- TASK INSTRUCTIONS
For the listing below, show each line that includes the string "button".

- SOURCE DATA
Start of Block

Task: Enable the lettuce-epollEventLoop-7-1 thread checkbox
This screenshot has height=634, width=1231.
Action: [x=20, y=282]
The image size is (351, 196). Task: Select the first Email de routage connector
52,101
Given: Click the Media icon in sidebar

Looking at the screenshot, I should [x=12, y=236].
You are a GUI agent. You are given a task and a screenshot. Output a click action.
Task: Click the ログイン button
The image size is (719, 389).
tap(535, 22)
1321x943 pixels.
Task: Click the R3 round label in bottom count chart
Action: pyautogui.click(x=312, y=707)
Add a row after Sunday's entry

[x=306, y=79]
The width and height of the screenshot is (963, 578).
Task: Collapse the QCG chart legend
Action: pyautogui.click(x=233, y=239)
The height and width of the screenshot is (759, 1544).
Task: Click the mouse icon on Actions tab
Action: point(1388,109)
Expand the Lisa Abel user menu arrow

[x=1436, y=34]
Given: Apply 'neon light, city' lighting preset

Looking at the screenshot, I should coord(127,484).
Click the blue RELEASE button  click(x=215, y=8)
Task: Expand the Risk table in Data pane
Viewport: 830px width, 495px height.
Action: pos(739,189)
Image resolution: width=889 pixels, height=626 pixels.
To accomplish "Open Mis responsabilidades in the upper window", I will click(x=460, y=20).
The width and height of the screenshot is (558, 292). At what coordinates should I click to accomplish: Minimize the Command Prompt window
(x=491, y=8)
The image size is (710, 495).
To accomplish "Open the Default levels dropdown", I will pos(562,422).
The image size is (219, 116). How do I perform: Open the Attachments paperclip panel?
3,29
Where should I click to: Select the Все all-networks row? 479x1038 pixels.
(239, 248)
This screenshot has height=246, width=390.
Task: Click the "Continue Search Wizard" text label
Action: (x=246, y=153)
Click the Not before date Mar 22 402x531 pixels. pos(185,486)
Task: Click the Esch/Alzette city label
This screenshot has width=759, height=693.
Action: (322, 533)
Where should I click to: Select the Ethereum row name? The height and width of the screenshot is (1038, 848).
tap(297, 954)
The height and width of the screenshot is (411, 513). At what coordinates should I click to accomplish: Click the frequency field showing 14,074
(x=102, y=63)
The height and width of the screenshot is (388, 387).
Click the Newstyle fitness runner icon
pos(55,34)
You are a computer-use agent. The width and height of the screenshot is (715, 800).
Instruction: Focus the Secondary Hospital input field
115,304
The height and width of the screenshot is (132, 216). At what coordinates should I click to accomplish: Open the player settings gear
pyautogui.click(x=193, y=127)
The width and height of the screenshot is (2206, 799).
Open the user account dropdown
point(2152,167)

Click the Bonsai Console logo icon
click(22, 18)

End of Block

- ANSWER TO THIS PROBLEM
Task: Click the ログイン button
Click the blue RELEASE button  click(x=215, y=8)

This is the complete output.